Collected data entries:
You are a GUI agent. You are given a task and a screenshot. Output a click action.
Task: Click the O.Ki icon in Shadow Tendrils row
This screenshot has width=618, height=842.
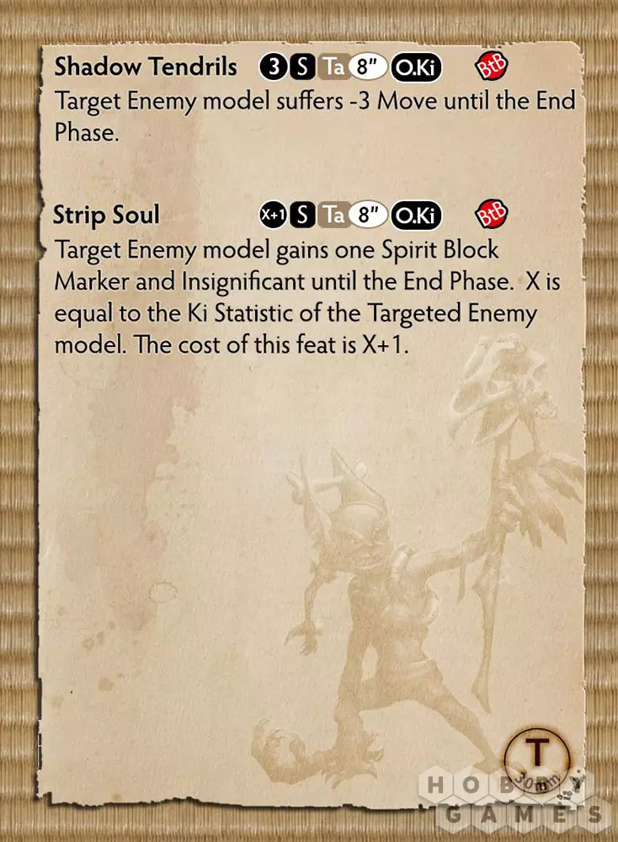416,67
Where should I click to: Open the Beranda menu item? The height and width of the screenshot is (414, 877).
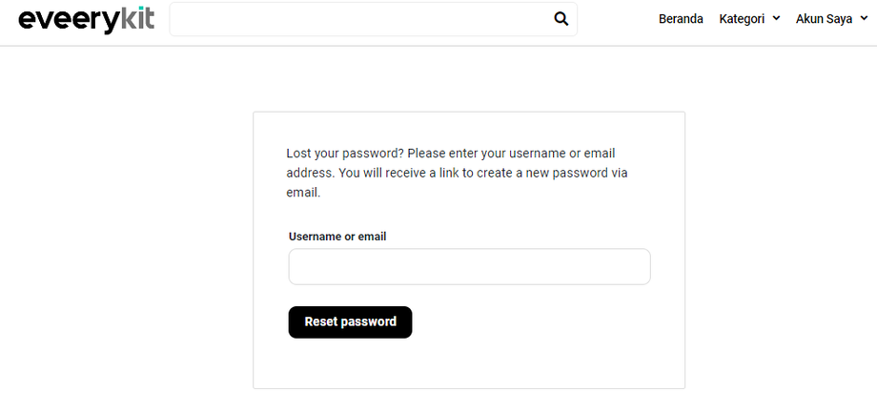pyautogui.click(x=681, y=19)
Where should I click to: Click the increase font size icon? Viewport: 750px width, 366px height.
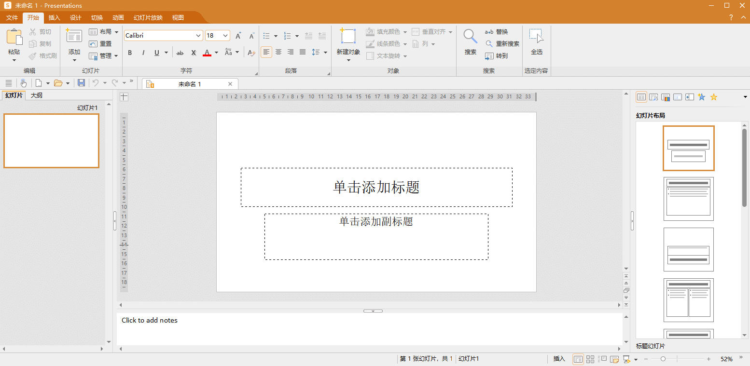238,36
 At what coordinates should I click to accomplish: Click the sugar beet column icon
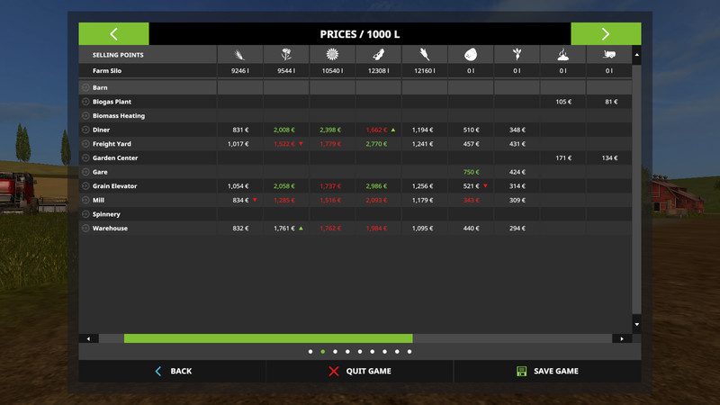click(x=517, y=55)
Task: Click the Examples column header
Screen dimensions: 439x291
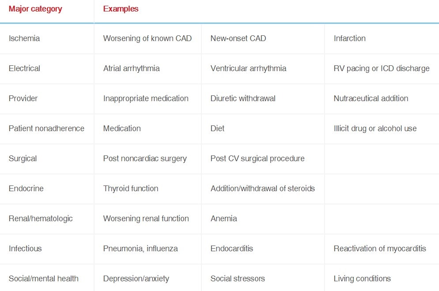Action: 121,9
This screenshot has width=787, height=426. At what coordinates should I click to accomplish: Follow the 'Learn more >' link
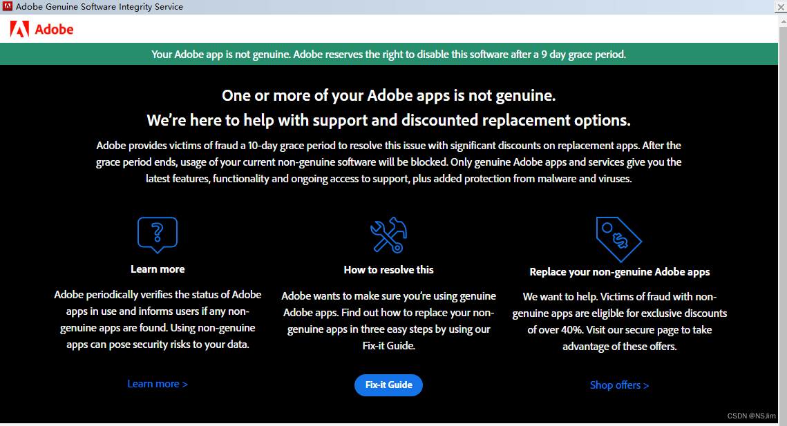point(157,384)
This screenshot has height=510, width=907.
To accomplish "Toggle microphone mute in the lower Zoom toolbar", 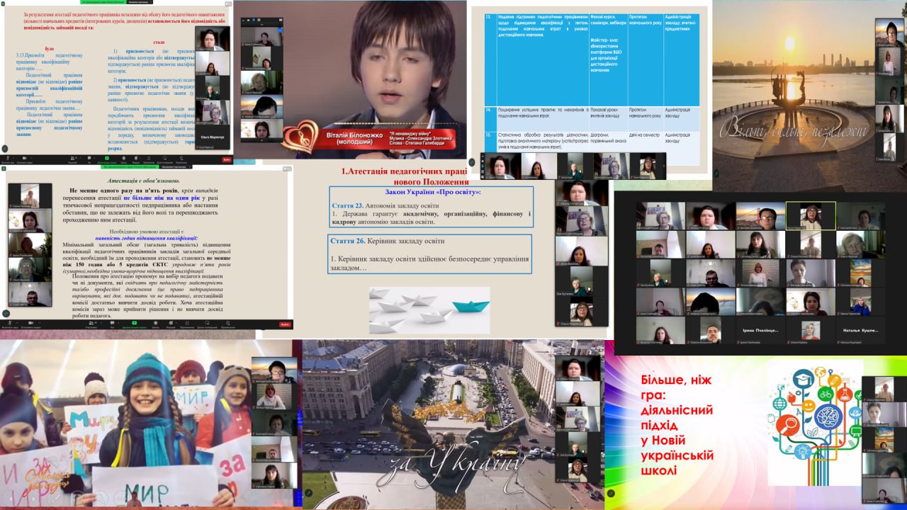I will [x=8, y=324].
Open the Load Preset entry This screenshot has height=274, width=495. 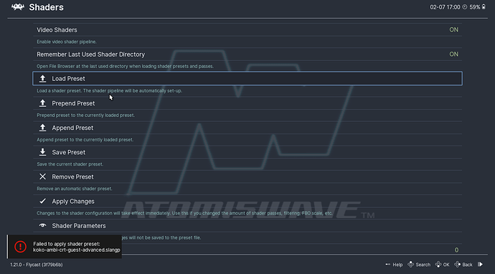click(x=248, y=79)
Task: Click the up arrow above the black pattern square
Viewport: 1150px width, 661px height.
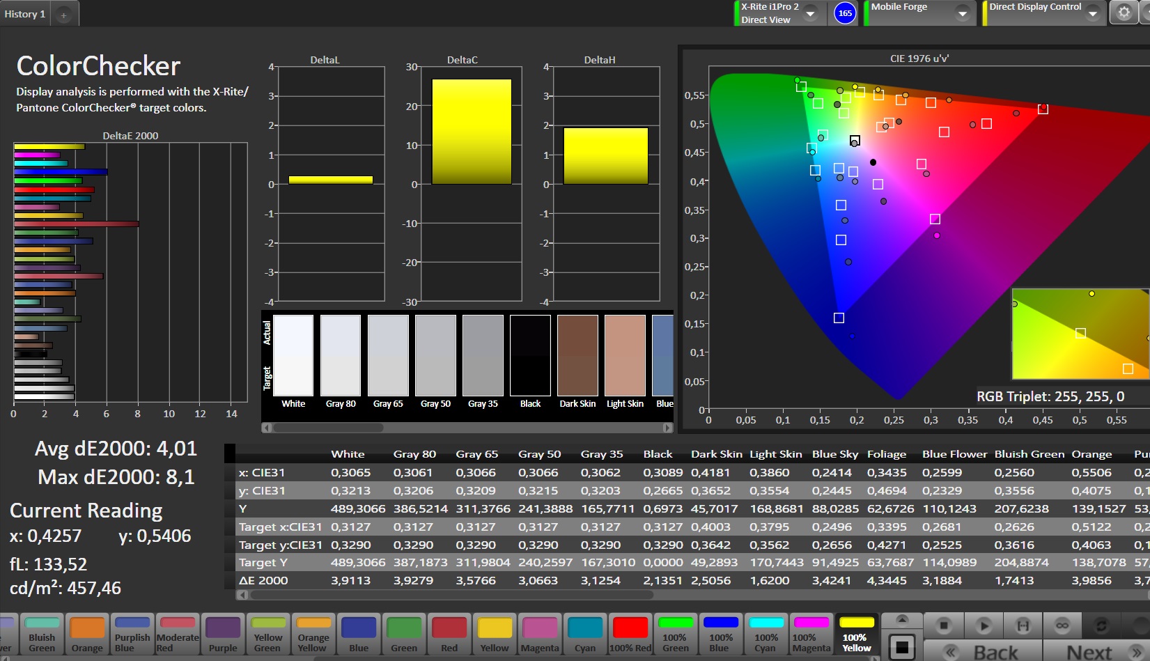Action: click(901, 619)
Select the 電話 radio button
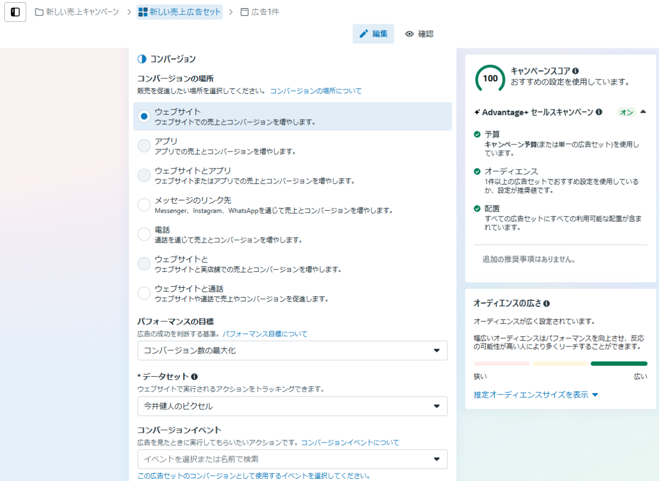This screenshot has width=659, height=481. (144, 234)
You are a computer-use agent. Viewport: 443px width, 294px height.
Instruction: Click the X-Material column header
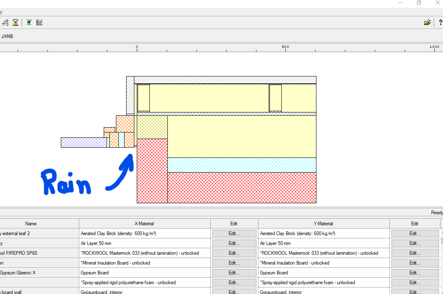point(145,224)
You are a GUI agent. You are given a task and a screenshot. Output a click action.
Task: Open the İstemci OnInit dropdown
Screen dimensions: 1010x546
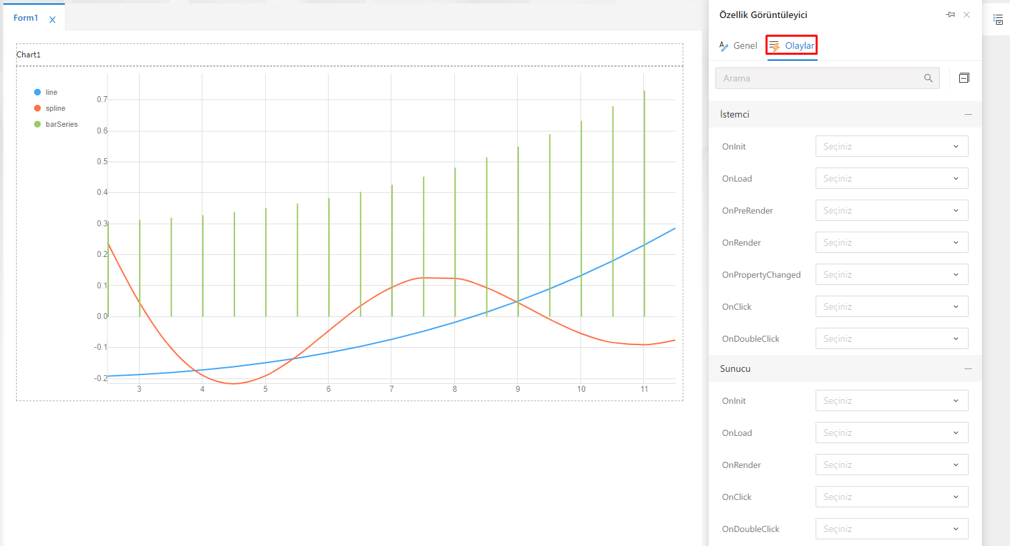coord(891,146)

* [Task to carry out]
From the data above, return only the lines starting at the line that holds "Where should I click to: Click" and ending at the line that holds "This screenshot has height=510, width=907.", word for word and without pictures.

* [Final answer]
Where should I click to: Click the increase font size icon? Viewport: 750px width, 366px height.
238,36
 At what coordinates should I click to accomplish: Click the sugar beet column icon
click(x=517, y=55)
Task: Click the Examples column header
Screen dimensions: 439x291
Action: 121,9
This screenshot has width=787, height=426. At what coordinates should I click to accomplish: Follow the 'Learn more >' link
point(157,384)
This screenshot has height=510, width=907.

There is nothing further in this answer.